* WHAT YOU NEED TO DO
Copy out each line of the listing below word for word, leaving out the pictures.

>> start RECORDS TO PROCESS

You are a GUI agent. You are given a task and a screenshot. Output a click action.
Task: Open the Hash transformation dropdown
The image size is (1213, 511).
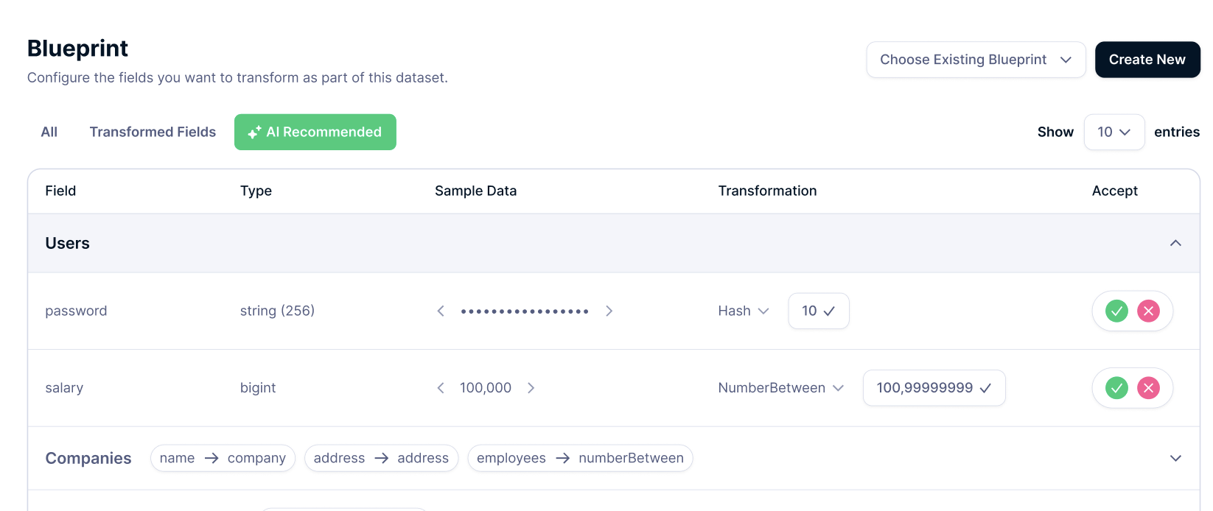coord(743,311)
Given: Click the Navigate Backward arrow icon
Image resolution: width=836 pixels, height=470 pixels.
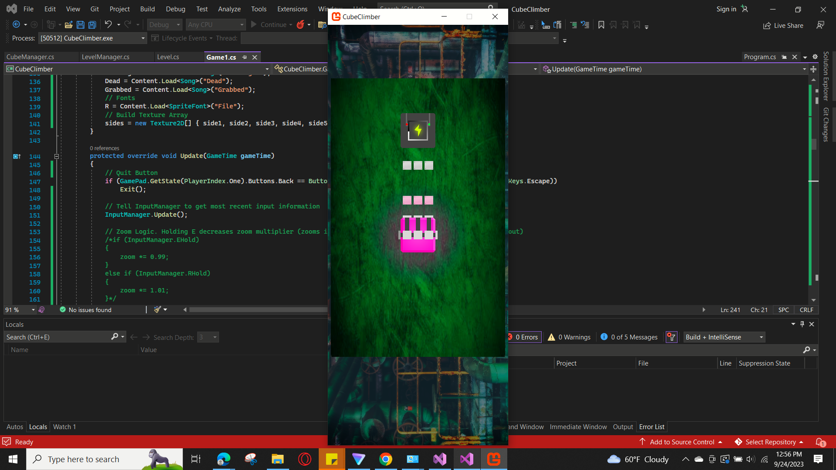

>> end RECORDS TO PROCESS

* SOLUTION FOR THIS EXERCISE
You are a GUI agent. You are given a task and a screenshot. Output a click action.
Task: Open the Hash transformation dropdown
The image size is (1213, 511).
coord(743,311)
Given: Click the Navigate Backward arrow icon
Image resolution: width=836 pixels, height=470 pixels.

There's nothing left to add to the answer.